Światowe Dni Młodzieży. Papież Franciszek spotkał się z młodzieżą na krakowskich Błoniach
• Papież podziękował Janowi Pawłowi II za danie impulsu do spotkań ŚDM
• Franciszek mówił o przebaczaniu
• Papież: serce miłosierne otwiera się, aby przyjmować uchodźców
Chciałbym podziękować św. Janowi Pawłowi II za to, że "wymarzył i dał impuls" do spotkań w ramach Światowych Dni Młodzieży - powiedział papież Franciszek podczas pierwszego oficjalnego spotkania z młodymi na krakowskich Błoniach. Jak mówił, Jan Paweł II towarzyszy nam dziś z nieba.
- Wreszcie się spotykamy, dziękuję za to gorące powitanie, dziękuję kardynałowi Stanisławowi Dziwiszowi, biskupom, kapłanom, zakonnikom, seminarzystom i wszystkim, którzy wam towarzyszą. Dziękuję tym, którzy umożliwili dzisiaj naszą obecność w tym miejscu, którzy zaangażowali się, abyśmy mogli przeżywać to święto wiary - powiedział papież.

**Wyodrębnione dane**.

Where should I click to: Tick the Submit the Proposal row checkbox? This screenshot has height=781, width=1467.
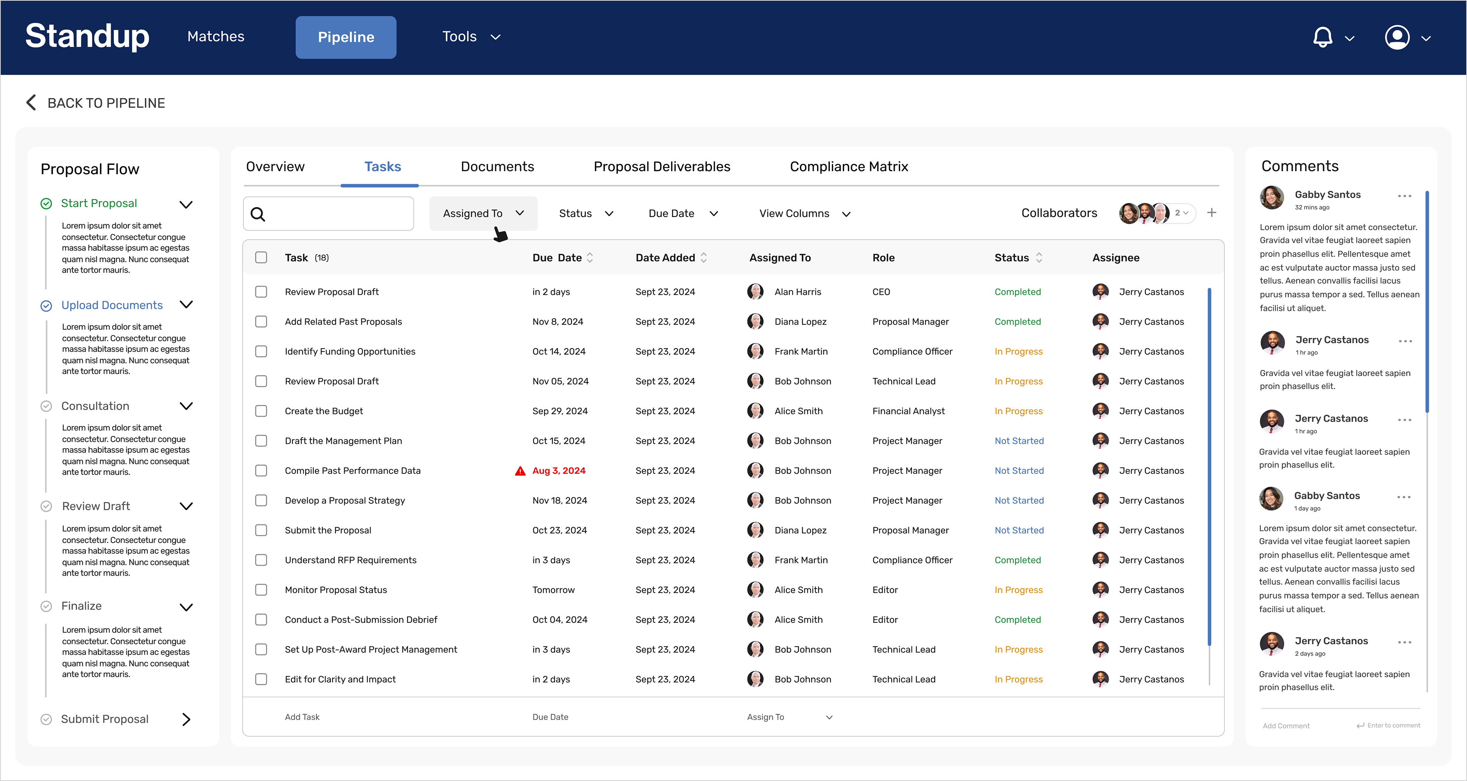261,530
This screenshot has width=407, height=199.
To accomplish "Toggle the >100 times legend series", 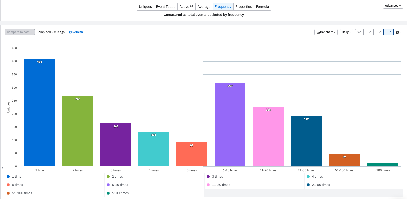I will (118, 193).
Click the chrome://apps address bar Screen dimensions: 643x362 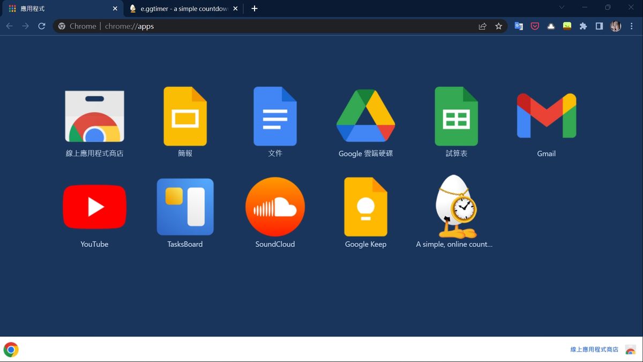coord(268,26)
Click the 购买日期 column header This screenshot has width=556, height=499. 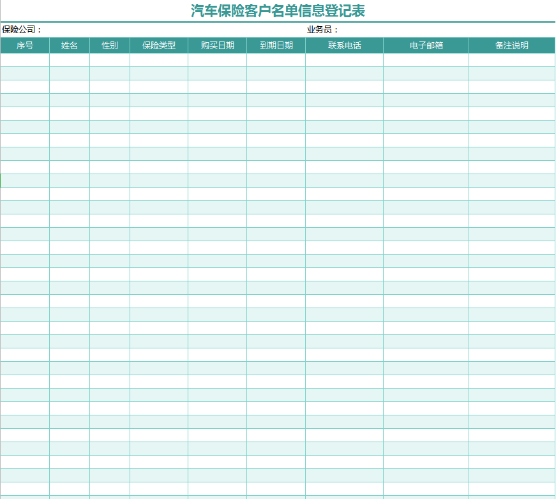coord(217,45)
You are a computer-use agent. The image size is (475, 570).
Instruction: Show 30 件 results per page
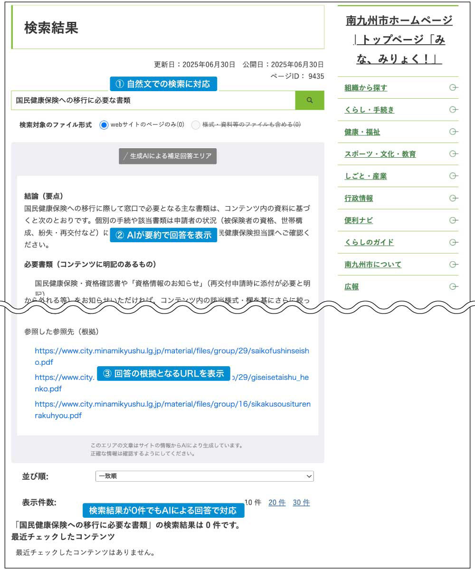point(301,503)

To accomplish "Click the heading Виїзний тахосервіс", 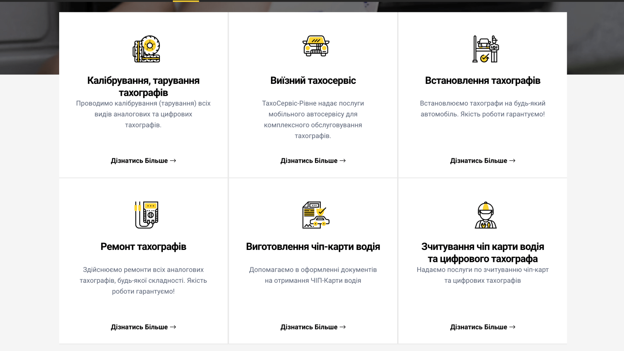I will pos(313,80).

**Zadania do wykonania**.
(A) Przepisz z tekstu o Światowych Dniach Młodzieży fragment między "- Wreszcie się" a "- powiedział papież.", łącznie z tymi słowami, zamieniając "seminarzystom" na "klerykom".
(B) Odpowiedz krótko na pytania do tekstu o Światowych Dniach Młodzieży:
(i) Komu papież chciał podziękować za to, że "wymarzył i dał impuls" do spotkań w ramach Światowych Dni Młodzieży?
(ii) Gdzie odbyło się pierwsze oficjalne spotkanie papieża z młodymi?
(iii) Któremu kardynałowi papież podziękował, wymieniając go z imienia i nazwiska?
(C) Jak mogłoby brzmieć dalsze przemówienie w tekście o Światowych Dniach Młodzieży? Dopisz jego ciąg dalszy, zaczynając po ostatnim zdaniu.
Wiersze nie mają żadnego związku z tekstem o Światowych Dniach Młodzieży.

**Odpowiedzi po kolei**.
(A)
- Wreszcie się spotykamy, dziękuję za to gorące powitanie, dziękuję kardynałowi Stanisławowi Dziwiszowi, biskupom, kapłanom, zakonnikom, klerykom i wszystkim, którzy wam towarzyszą. Dziękuję tym, którzy umożliwili dzisiaj naszą obecność w tym miejscu, którzy zaangażowali się, abyśmy mogli przeżywać to święto wiary - powiedział papież.

(B)
(i) Św. Janowi Pawłowi II.
(ii) Na krakowskich Błoniach.
(iii) Kardynałowi Stanisławowi Dziwiszowi.

(C)
Jak mówił, chciałby podziękować św. Janowi Pawłowi II za to, że "wymarzył i dał impuls" do spotkań w ramach Światowych Dni Młodzieży. - Towarzyszy nam on z nieba, gdy widzimy wielu młodych ludzi z tak różnych narodów, kultur, języków, przybyłych jedynie z jednego powodu - aby świętować żywą obecność Jezusa pośród nas - podkreślił Franciszek. Na te słowa wierni zareagowali gromkimi brawami.
- A stwierdzenie, że on żyje, oznacza chęć ponowienia naszego pragnienia pójścia za nim, naszego pragnienia, by żyć żarliwie, naśladowaniem Chrystusa - powiedział papież.
"Błogosławieni są ci, którzy potrafią przebaczać"
Błogosławieni są ci, którzy potrafią przebaczać, którzy potrafią mieć współczujące serce, którzy potrafią dać innym to, co w nich najlepszego - powiedział papież Franciszek w czwartek na krakowskich Błoniach.
- Czy jest jakaś lepsza okazja, by odnowić naszą przyjaźń z Jezusem, niż umocnienie przyjaźni między wami, czy istnieje jakiś lepszy sposób umocnienia naszej przyjaźni z Jezusem, niż dzielenie jej z innymi, czy jest lepszy sposób, by doświadczyć radości Ewangelii, niż chęć +zarażenia+ Jego dobrą nowiną w wielu sytuacjach bolesnych i trudnych? - pytał Franciszek.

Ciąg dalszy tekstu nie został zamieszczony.